Abgeschlossene Montage

des WP WASTO-Systems am Centogene Institut

Abgeschlossene Montage

des WP WASTO-Systems am Centogene Institut

Vorbereitungen zur Montage

Auf dieser Seite wird die Installation des WP WASTO-Systems erläutert. Das Hochwasserschutzsystem sollte für den Einsatz im Katastrophenfall auf jeden Fall vorbereitet sein. WP WASTO kann grundsätzlich vor alle Türen, Fenster, Tore und Zugänge an Gebäuden installiert werden soweit es die Staubreiten und Unterkonstruktionen erlauben.

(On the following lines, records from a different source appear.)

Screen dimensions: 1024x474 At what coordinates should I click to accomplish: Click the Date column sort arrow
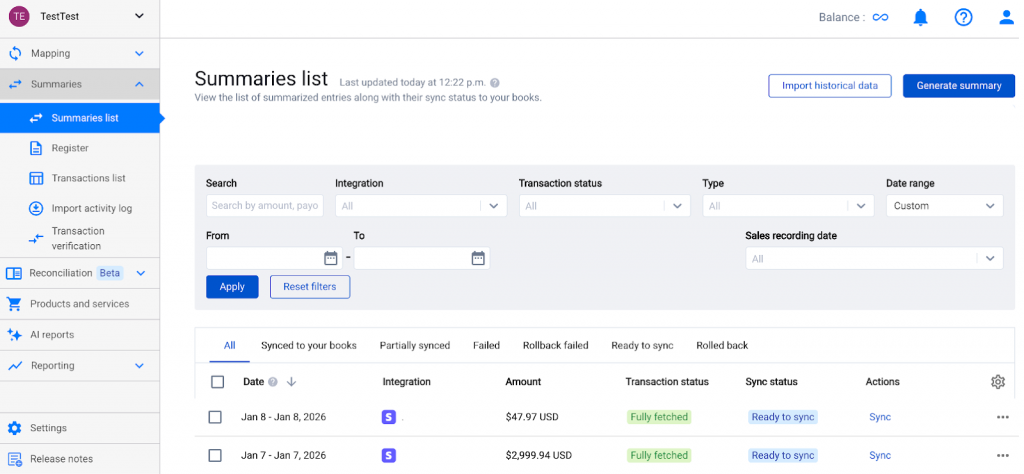pos(291,382)
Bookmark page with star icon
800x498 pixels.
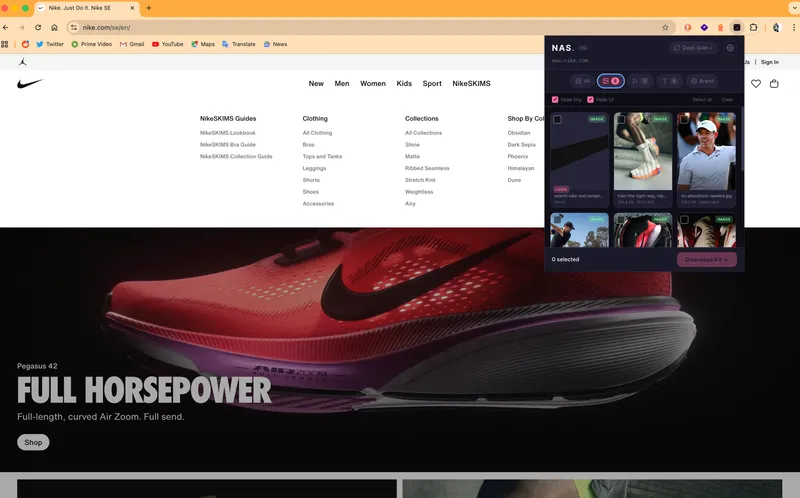click(665, 27)
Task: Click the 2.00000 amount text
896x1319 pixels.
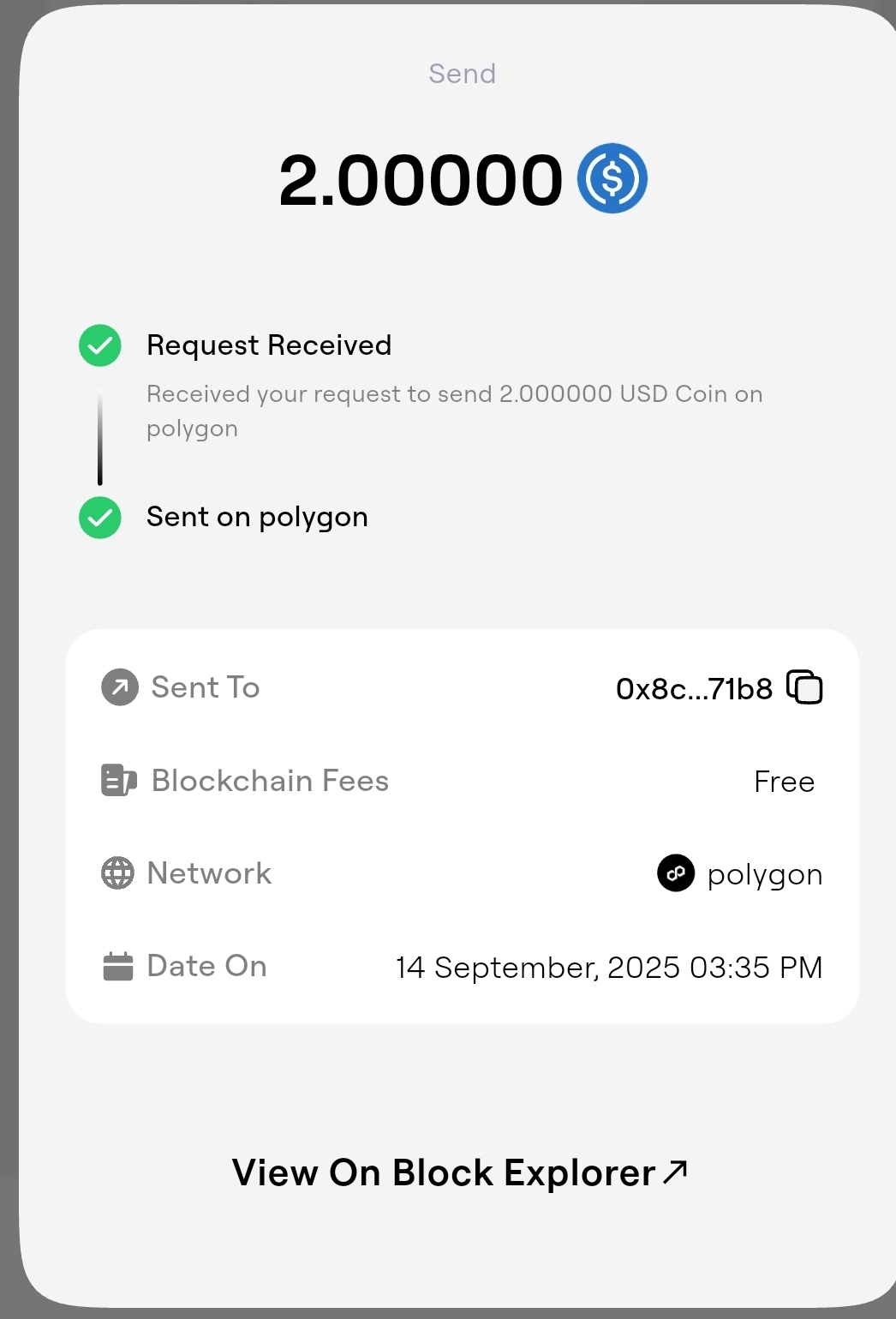Action: (x=421, y=180)
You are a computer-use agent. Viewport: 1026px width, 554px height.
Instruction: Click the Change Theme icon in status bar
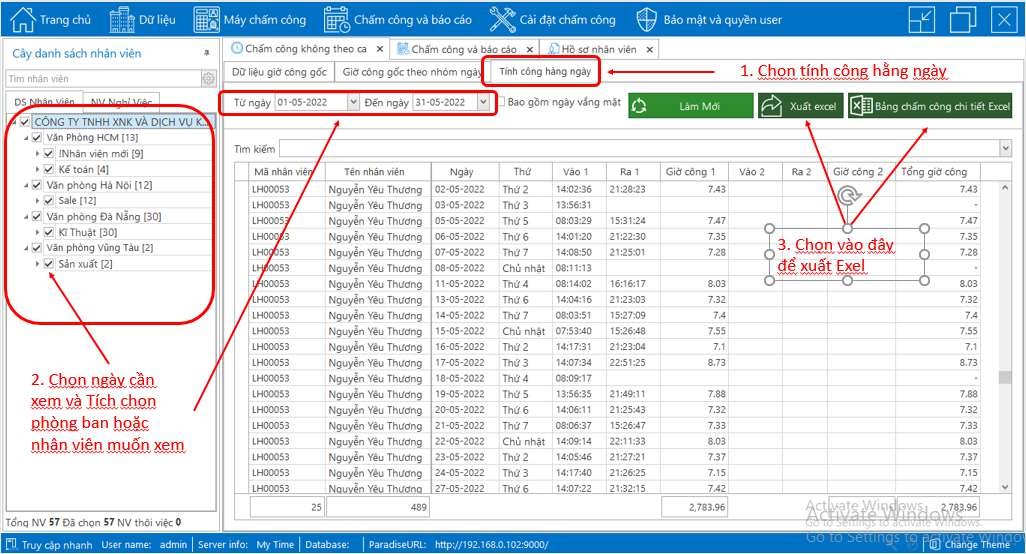coord(934,545)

Für geübte Handwerker mit geeigneter Werkzeugausstattung ist die Vorinstallation von WP WASTO in Eigenregie selbstverständlich möglich. Wichtig dabei ist die Einhaltung aller technischen Vorgaben, die in der aktuellen Montageanleitung detailliert beschrieben sind.

Download Montageanleitung

Wir empfehlen mit der Vorinstallation von WP WASTO einen Fachbetrieb zu beauftragen. Eine Liste qualifizierter und erfahrener Metallbauer finden Sie auf dieser Website oder nehmen Sie direkt Kontakt zu uns auf.

Fachbetriebe WP WASTO


1. Montagemöglichkeiten von WP WASTO

Das System WP WASTO ist für Öffnungsbreiten bis 4000 mm und Wasserhöhen von maximal 2000 mm geprüft worden. Zu Beginn der Planung sollte ausgewählt werden, ob das Hochwasserschutzsystem vor oder innerhalb der Gebäudeöffnung montiert werden soll. Eine zusätzliche Variante ist die Kellermontage.

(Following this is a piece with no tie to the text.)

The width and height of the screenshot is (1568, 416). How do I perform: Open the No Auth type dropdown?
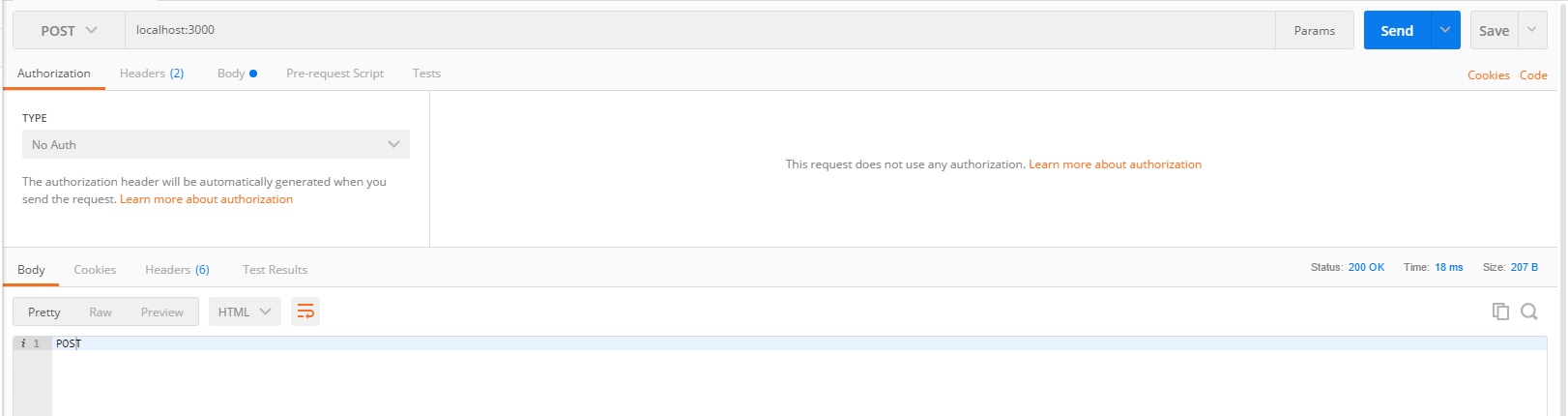[216, 144]
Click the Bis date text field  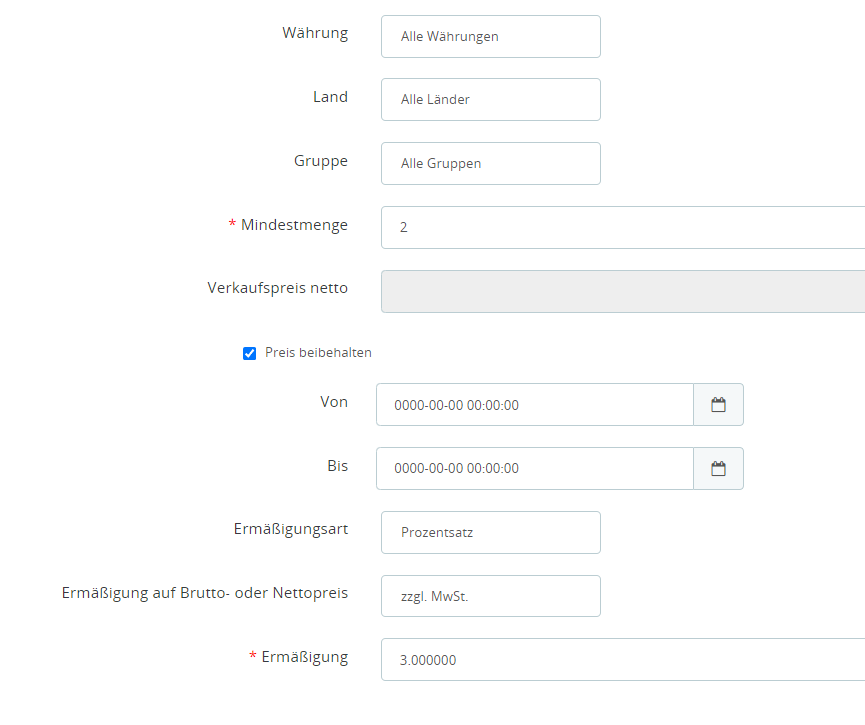(x=534, y=469)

Die Montage vor der Gebäudeöffnung hat den Vorteil, dass die Krafteinwirkung vorstehenden Wassers die Dichtigkeit des Systems erhöht und die Befestigungselemente weniger belastet. Zudem gestaltet sich das Anbringen der einzelnen Komponenten einfacher und wirtschaftlicher.

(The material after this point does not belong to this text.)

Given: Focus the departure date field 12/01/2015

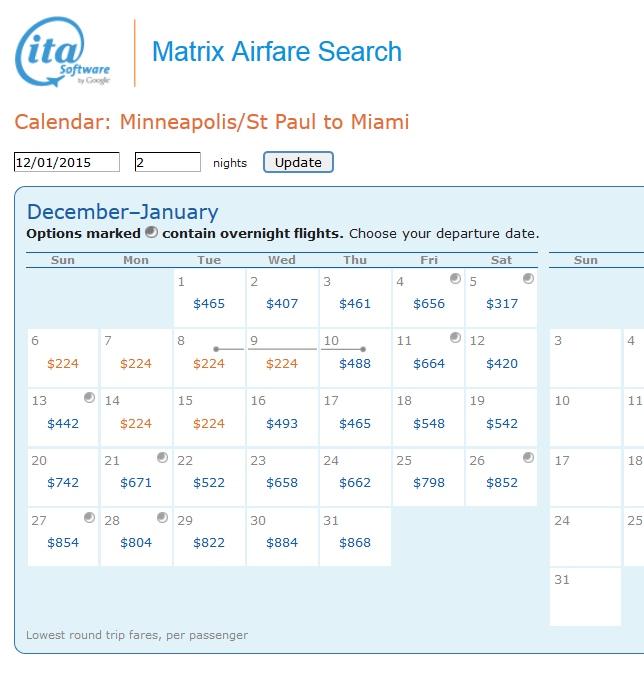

Die Montage innerhalb der Öffnung zeichnet sich durch die eine unauffälligere Optik aus. Hierbei sind aber die Anforderungen an die Statik durch auftretende Scherkräfte deutlich größer.

Die Kellermontage findet bei speziellen Anforderungen ihren Einsatz, beispielsweise bei Systemlösungen an Mauerkanten oder in Gebäudeecken. Bei Neubauten ist eine integrierte Montage des Systems möglich. Beide Montagevarianten können bei vorausgehender Planung in die Außenfassade von Gebäuden integriert werden.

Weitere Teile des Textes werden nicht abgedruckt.